▶ Task prompt:
Rewrite all of the records below, requests included, and shift every number in the answers by -119: the point coordinates, plus the viewport width and height wherever an answer gives them. Leave the pictures out of your answer.

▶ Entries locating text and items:

========

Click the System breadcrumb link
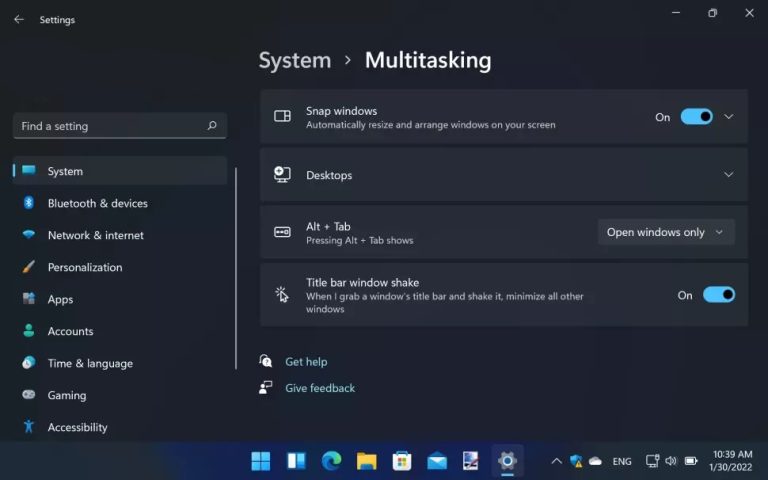Viewport: 768px width, 480px height. point(294,60)
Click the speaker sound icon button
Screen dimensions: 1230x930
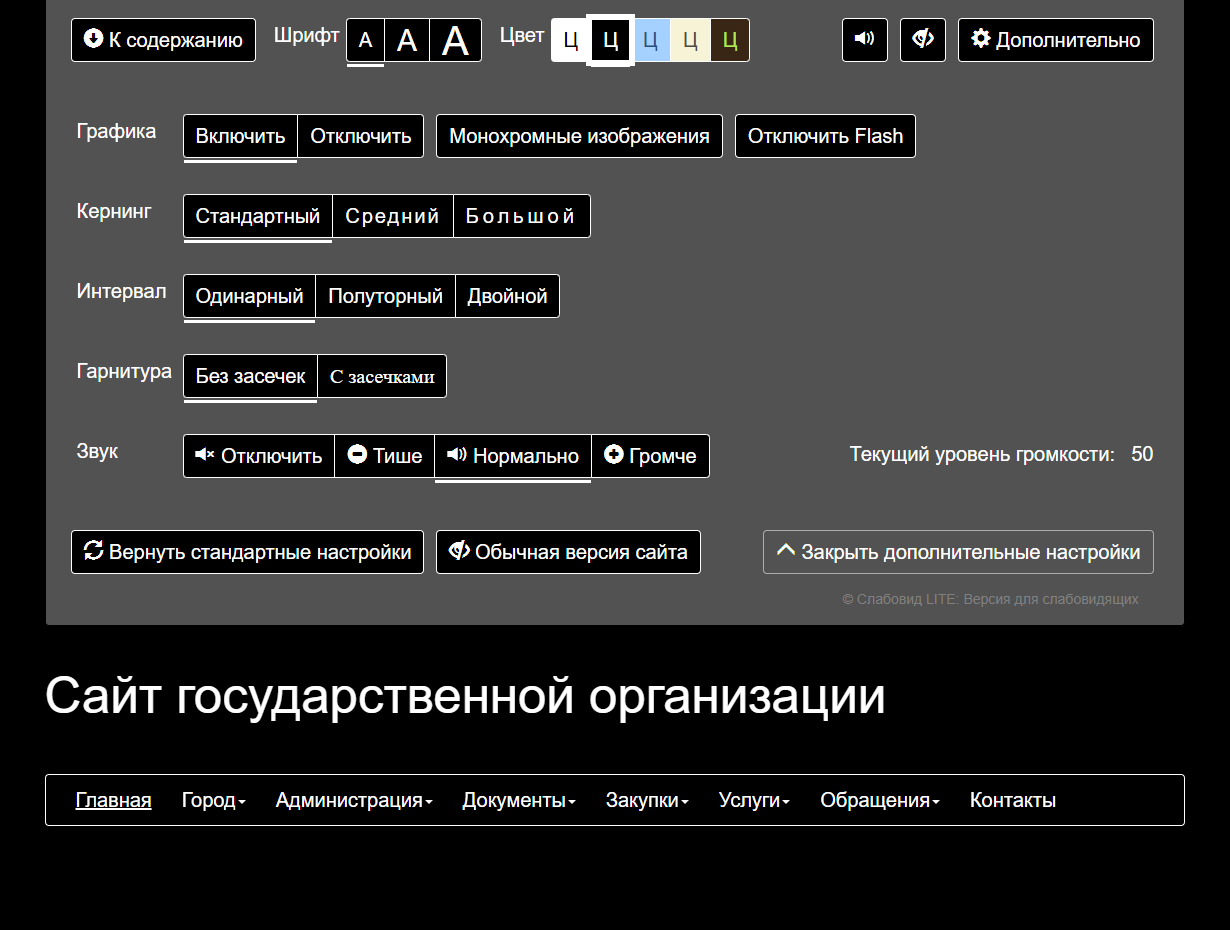[864, 40]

========

▶ Output for this exercise:
Click the System breadcrumb link
Viewport: 649px width, 361px height. point(175,-59)
Click the speaker sound icon button
Screen dimensions: 1230x930
[745, -79]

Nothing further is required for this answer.